* [EXERCISE OBJECTIVE]:
Once you have checked the records that follow, state how many of their lines hold "from", giving the number only.

= Beginning of Section =

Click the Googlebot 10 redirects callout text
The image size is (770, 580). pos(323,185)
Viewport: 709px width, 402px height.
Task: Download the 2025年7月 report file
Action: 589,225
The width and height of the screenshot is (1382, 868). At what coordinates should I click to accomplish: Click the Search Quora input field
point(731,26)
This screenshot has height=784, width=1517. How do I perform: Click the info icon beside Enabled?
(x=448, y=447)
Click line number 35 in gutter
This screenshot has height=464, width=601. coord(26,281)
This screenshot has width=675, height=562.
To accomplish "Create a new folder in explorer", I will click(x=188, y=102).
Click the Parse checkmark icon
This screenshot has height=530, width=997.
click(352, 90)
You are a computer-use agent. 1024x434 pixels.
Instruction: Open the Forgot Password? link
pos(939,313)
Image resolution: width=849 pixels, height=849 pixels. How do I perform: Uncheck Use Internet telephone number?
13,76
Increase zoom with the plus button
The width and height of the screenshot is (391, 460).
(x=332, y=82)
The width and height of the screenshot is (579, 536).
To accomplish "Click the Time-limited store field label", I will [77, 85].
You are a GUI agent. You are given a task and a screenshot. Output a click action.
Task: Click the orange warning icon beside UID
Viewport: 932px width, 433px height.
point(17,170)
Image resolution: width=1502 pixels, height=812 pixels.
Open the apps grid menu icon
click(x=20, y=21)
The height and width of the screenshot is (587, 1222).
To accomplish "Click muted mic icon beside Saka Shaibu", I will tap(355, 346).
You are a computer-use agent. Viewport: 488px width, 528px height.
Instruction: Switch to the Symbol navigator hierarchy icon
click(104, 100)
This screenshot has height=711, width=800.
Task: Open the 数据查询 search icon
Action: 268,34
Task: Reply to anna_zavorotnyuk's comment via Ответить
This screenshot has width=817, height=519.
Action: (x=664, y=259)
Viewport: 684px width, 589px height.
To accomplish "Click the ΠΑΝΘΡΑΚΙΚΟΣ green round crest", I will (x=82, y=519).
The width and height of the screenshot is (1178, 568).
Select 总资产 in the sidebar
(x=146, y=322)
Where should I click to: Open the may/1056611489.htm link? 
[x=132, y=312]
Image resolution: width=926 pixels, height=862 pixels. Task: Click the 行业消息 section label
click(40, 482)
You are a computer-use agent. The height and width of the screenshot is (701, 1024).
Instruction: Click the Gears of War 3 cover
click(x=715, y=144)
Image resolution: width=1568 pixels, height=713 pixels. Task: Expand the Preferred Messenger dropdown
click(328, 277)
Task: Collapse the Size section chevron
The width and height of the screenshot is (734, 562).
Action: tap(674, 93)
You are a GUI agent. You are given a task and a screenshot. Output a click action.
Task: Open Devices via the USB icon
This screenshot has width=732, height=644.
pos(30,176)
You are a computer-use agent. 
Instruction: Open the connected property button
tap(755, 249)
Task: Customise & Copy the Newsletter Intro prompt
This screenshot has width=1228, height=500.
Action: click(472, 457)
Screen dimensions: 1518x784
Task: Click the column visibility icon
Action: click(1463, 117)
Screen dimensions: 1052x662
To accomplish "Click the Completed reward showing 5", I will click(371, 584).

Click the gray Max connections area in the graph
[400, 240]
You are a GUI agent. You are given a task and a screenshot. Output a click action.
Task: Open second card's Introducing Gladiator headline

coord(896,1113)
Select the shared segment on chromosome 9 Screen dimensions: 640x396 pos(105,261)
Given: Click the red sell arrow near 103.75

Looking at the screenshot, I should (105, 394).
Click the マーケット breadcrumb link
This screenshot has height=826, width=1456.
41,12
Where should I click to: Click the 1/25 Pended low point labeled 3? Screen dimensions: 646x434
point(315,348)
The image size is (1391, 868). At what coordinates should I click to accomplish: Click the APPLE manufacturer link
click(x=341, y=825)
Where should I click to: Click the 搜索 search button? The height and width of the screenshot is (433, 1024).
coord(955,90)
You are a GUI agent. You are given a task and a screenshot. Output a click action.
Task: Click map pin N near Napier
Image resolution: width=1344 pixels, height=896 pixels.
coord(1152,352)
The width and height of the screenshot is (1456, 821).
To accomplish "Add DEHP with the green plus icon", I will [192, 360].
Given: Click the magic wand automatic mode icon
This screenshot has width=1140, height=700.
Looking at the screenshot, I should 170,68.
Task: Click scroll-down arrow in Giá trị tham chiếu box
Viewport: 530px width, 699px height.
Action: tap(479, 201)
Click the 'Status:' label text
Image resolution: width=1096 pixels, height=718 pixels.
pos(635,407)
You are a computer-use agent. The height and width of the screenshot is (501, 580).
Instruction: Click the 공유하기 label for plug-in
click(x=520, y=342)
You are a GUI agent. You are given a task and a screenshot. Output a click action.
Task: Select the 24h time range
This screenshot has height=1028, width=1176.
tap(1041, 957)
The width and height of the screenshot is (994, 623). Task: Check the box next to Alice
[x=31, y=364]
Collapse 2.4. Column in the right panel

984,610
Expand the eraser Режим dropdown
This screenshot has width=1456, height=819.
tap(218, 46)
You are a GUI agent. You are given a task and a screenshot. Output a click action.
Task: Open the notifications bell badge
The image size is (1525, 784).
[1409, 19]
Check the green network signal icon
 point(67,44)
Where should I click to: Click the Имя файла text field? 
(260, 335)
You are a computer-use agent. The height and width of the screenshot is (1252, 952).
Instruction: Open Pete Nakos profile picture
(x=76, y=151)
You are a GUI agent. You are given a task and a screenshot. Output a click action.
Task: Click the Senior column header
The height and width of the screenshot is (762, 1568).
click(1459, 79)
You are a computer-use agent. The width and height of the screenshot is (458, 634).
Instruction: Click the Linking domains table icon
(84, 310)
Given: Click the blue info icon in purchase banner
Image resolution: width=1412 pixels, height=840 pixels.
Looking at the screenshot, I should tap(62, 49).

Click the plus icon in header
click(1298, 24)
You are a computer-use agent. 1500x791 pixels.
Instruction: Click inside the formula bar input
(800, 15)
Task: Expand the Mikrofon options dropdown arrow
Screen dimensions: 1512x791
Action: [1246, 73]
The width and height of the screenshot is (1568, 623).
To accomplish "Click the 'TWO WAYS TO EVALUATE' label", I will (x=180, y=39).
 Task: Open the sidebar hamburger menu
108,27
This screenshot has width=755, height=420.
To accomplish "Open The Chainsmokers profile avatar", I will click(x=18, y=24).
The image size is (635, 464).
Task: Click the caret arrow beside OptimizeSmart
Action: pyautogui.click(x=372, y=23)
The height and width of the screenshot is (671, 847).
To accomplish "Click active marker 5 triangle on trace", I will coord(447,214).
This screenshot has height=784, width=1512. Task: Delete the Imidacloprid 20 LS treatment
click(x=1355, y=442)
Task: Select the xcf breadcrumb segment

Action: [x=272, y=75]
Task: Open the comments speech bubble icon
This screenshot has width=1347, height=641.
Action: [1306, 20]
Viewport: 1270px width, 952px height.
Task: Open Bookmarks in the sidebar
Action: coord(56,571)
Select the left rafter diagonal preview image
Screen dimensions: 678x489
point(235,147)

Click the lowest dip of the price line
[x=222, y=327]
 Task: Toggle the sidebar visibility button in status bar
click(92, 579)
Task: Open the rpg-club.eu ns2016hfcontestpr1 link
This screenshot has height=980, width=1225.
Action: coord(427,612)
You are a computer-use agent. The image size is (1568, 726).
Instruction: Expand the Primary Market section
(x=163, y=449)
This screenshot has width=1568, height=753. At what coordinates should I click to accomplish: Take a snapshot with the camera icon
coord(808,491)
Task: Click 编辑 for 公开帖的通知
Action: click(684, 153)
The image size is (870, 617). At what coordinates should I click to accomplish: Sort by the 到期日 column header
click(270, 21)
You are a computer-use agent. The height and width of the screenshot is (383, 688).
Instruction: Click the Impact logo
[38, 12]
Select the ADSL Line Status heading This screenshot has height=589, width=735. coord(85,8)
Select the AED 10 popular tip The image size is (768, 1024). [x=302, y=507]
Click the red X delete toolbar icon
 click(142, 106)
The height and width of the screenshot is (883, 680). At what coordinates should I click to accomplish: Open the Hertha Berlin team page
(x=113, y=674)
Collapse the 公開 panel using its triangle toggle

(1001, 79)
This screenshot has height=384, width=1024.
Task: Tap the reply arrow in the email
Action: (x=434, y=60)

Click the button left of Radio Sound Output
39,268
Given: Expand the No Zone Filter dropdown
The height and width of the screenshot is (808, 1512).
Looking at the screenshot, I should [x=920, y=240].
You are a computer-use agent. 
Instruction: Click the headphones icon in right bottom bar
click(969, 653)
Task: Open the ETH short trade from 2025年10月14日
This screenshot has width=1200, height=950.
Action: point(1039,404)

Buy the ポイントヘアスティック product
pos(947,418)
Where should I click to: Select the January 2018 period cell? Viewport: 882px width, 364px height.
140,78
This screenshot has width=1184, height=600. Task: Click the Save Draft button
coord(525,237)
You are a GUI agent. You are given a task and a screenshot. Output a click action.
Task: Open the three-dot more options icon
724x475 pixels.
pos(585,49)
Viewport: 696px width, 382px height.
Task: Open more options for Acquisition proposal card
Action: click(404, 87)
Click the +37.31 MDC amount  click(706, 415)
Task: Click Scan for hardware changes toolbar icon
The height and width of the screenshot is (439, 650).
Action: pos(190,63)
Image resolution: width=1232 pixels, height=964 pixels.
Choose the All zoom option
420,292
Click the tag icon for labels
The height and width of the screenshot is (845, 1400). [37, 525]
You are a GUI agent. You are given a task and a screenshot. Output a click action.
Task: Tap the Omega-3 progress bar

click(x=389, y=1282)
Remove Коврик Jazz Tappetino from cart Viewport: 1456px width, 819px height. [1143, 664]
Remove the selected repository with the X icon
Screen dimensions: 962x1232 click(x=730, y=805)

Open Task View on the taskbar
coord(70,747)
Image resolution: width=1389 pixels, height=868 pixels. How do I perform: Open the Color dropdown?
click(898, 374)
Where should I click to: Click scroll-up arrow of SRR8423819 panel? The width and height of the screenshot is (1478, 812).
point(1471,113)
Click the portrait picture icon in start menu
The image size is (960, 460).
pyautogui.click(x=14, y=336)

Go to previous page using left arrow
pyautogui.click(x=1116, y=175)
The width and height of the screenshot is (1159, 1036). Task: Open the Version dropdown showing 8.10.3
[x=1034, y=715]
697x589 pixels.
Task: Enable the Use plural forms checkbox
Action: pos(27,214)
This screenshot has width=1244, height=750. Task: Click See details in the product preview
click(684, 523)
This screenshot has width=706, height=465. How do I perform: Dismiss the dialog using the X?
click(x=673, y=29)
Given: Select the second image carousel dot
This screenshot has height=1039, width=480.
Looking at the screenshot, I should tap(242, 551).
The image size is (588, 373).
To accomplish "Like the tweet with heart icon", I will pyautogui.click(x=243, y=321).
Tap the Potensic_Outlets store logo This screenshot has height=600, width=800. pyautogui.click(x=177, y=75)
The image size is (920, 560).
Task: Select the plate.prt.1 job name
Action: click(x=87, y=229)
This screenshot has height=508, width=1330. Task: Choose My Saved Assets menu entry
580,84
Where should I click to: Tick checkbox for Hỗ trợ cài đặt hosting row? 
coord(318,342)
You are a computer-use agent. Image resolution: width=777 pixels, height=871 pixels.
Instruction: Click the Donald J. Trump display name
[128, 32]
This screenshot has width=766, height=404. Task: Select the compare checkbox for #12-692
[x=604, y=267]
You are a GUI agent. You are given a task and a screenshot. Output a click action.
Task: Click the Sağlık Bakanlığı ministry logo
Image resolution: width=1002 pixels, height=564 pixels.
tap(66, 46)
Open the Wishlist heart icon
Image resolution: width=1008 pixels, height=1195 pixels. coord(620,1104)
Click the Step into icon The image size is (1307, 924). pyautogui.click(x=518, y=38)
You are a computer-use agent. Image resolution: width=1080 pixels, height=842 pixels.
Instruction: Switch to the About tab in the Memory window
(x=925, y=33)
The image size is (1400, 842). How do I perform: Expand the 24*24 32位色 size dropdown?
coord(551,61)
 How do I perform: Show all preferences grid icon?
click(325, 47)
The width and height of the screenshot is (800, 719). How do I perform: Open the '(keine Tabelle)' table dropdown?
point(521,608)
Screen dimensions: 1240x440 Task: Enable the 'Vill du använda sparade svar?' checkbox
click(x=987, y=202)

= End of Section =

* [SOLUTION TO THIS PROBLEM]:
2